Does Protecting Desktops Require a Different Vendor/Product than Protecting Servers?

Does Protecting Desktops Require a Different Vendor/Product than Protecting Servers?:

I’ve made it a point over the past 6 months to ask clients if they are combining their endpoint protection platform contracts across desktops, laptops and servers. In most cases (about 75%), the answer is yes – contracts are being combined in order to reduce complexity and costs.


Is protecting a desktop different than a laptop? Yes.


Is protecting a server different than a desktop or laptop? Yes


However, does this mean that we need a different vendor, product and console for each of these? Or, is it better to use a consistent set (palette) of controls to pick and choose from and just choose a different mix to protect different types of endpoints based on their needs? For example:



  • All desktops and laptops need AV. Some servers need AV (general purpose file servers) and most organizations require AV on all Windows servers by policy.

  • Application Control is more easily applied to servers which tend to be more static. However, some fixed desktop scenarios are well-suited to application control (e.g. call centers) and leading application control vendors are innovating in how they manage trusted change in desktop scenarios.

  • Host firewalling is important to both, but tends to be more valued on laptops that move out from behind perimeter protection. Servers in the data center behind fixed firewalls may not need this at all.

  • Deep packet inspection based host-based intrusion prevention (HIPS) is of value to both desktops and servers, but the ‘virtual patching’ capabilities of this style of protection tends to be more valued on servers that can’t be patched as frequently.

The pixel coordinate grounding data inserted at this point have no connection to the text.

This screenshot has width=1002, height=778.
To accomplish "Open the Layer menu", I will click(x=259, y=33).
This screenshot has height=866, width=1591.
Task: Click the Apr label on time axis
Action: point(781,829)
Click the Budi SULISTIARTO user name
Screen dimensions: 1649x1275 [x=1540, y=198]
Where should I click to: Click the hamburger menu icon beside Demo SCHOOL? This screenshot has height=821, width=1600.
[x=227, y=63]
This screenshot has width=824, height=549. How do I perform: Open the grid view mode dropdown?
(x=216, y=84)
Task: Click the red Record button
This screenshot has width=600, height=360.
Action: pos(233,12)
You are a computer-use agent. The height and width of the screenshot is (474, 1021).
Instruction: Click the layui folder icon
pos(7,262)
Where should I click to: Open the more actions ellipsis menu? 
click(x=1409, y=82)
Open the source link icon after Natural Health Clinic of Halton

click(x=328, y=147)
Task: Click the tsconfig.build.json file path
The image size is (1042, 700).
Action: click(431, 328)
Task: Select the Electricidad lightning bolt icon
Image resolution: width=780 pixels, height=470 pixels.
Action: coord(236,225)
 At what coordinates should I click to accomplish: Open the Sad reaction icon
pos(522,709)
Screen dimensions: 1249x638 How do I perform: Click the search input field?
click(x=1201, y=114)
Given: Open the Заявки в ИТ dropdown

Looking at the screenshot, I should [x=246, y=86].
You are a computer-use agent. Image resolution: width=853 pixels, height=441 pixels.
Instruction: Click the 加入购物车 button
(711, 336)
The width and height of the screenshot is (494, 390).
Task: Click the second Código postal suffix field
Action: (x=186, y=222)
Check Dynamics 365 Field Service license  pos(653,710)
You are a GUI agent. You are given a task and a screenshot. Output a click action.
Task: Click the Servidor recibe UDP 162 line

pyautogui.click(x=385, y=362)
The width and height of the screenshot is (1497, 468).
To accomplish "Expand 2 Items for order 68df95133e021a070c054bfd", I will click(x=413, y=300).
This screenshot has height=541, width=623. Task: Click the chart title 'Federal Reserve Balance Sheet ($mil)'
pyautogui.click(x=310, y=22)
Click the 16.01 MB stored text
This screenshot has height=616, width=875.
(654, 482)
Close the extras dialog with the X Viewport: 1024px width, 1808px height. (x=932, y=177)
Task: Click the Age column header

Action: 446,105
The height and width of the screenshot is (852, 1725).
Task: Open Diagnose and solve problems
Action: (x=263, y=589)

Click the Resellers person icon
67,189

  • Rules-based HIPS tends to be used more on servers where rules about normal application behavior are more easily defined

  • Behavioral HIPS tends to be used more on laptops and desktops to augment traditional signature-based AV and protect from zero-day attacks because these devices routinely deal with arbitrary code. This isn’t as important on servers as they don’t routinely deal with arbitrary code and organizations don’t want to risk an occasional false positive.

  • Servers are great candidates for file integrity monitoring. Few desktops will use file integrity monitoring, but I’ve had clients with desktops that fell in scope of PCI where they used file integrity monitoring on their desktops.

  • Laptops are great candidates for full drive encryption, but some fixed desktop and server scenarios make sense for full drive encryption as well.


The set (palette) of controls is the same – AV, firewall, HIPS, FIM, application control, encryption, etc etc working together as a system. You pick and choose which controls are used and which policies are enforced based on the endpoint (desktop, laptop, server and increasingly mobile devices) and its usage scenarios. Think of the information security professional as an artist with a palette of colors/controls.


Do we need a different product/vendor/console for server security versus desktop security? Or a single product/vendor/console with the ability to pick and choose the appropriate controls and policies?


How does your organization handle this?